Il protocollo dell’informazione (agenda setting) finisce per diventare il sistema operativo che accende la nostra esistenza, senza il quale non decifriamo il reale. Quando France mette in discussione l’etica del suo lavoro, è della sua intera vita che comincia a dubitare. Sente crollare tutto il sistema di valori su cui ha costruito la sua intera esistenza e finisce per non riconoscersi più. Si perde. Non interpreta più la realtà per poterla esibire in un linguaggio comprensibile: in quel momento lei è nel reale. Da qui, la crisi.
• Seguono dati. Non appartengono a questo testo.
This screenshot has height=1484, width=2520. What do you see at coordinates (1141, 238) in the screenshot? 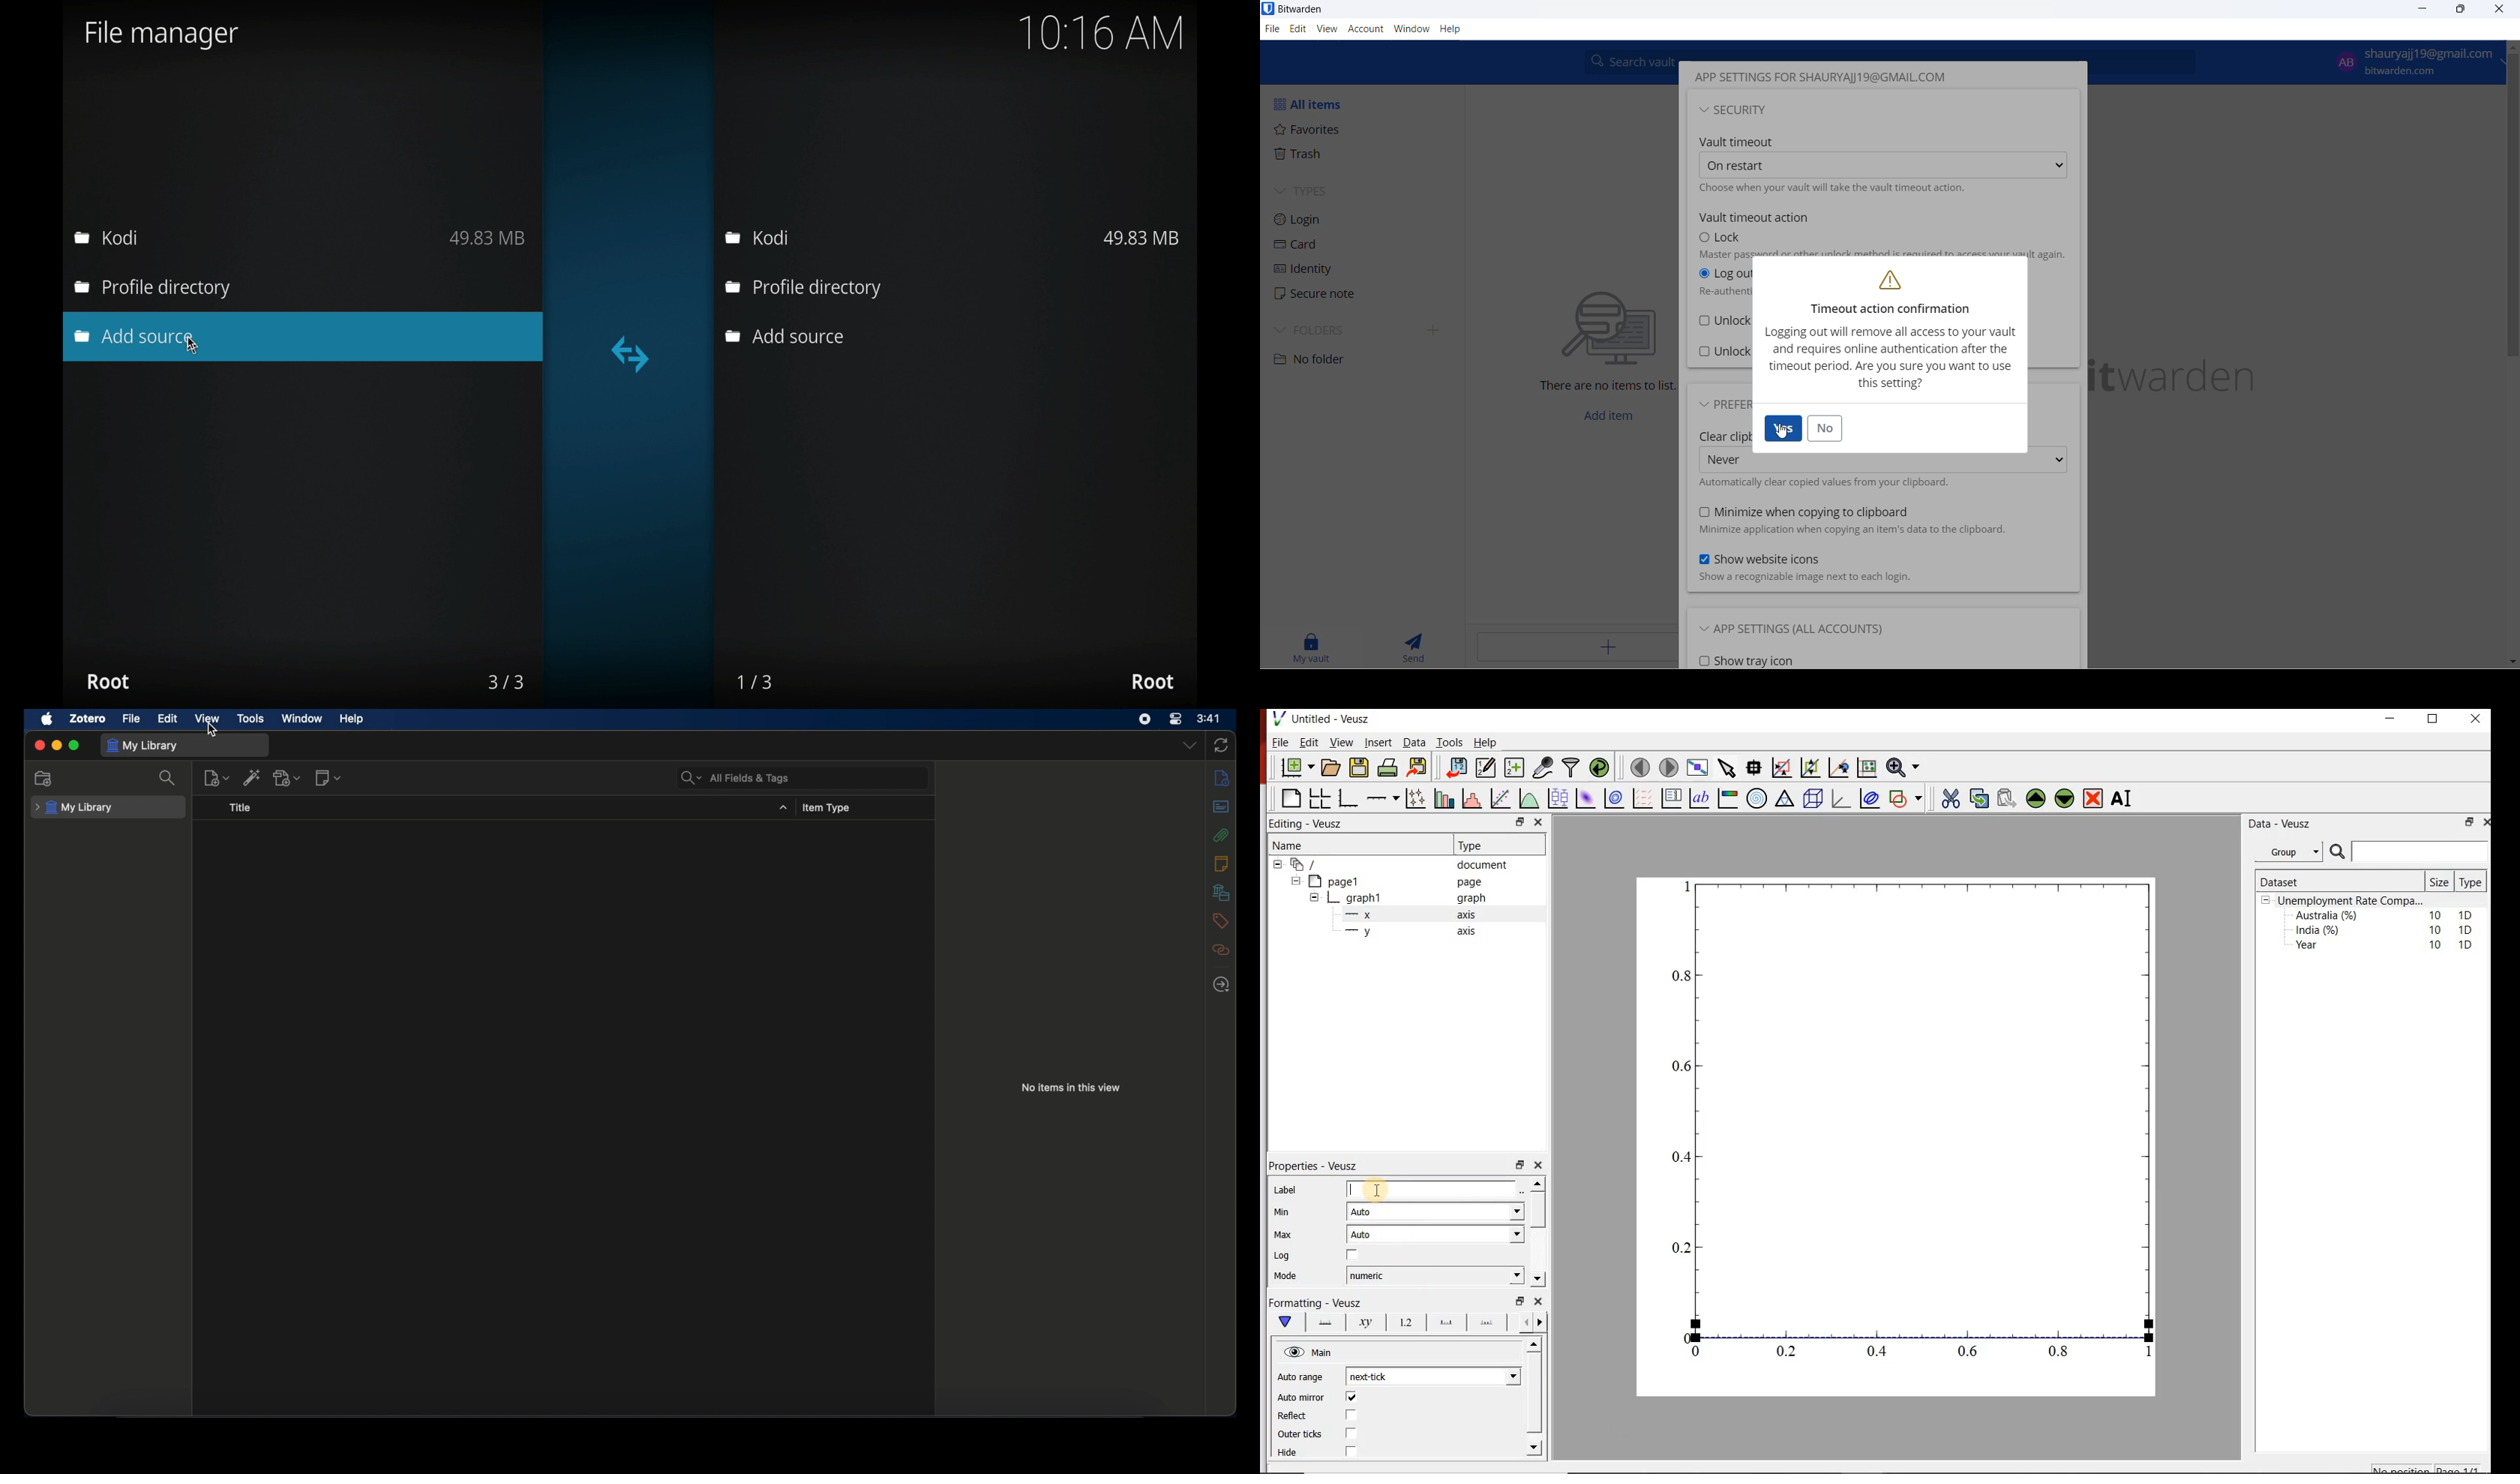
I see `49.83 MB` at bounding box center [1141, 238].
Lei vive nello spazio tra realtà e rappresentazione, in cui fa balletti scemi davanti alla telecamera in attesa di registrare, mentre bombe vere le esplodono intorno vicinissime. Lei esiste in questa distanza, in questa scollatura. In un eterno presente che è l’immanenza della notizia. “Conta solo il presente” dice la Seydoux nel bel monologo finale. Se ti fermi a pensare, sei finito. Non si può indugiare troppo sull’immagine di una ragazzina stuprata e uccisa. Bisogna voltarsi, più in là c’è un bel paesaggio da ammirare.

Bruno Dumont chiama la protagonista del film France perché lei è lo specchio del suo paese e di tutta una parte di mondo, quello occidentale dominato dal sistema mediatico.

Non c’è differenza tra la ricchissima giornalista e la povera famiglia marocchina del giovane che ha investito. Loro la accolgono in casa come l’angelo del signore che li onora della sua presenza. Sono tutti parte di uno stesso sistema che nella familiarità dei contatti offerta dai social e dalla tv che “ti entra in casa” regala l’illusione di un livellamento tra le classi.

E intanto fuori da questa bolla anestetizzante schegge impazzite manifestano una rabbia genuina e vera che spesso sfugge alla comprensione di chi governa, fino a che anche loro non vengono fagocitate, triturate e riassemblate a bella posta per la diretta tv.

In una scena del film, uno dei tanti politici ospiti della sua trasmissione dice a France che la differenza principale tra i politici e i giornalisti è che i primi si rivolgono agli elettori e i secondi ai telespettatori. “C’è differenza?” chiede lei con sarcasmo. C’è differenza? Non nella società dell’informazione in cui viviamo. Consapevoli o no.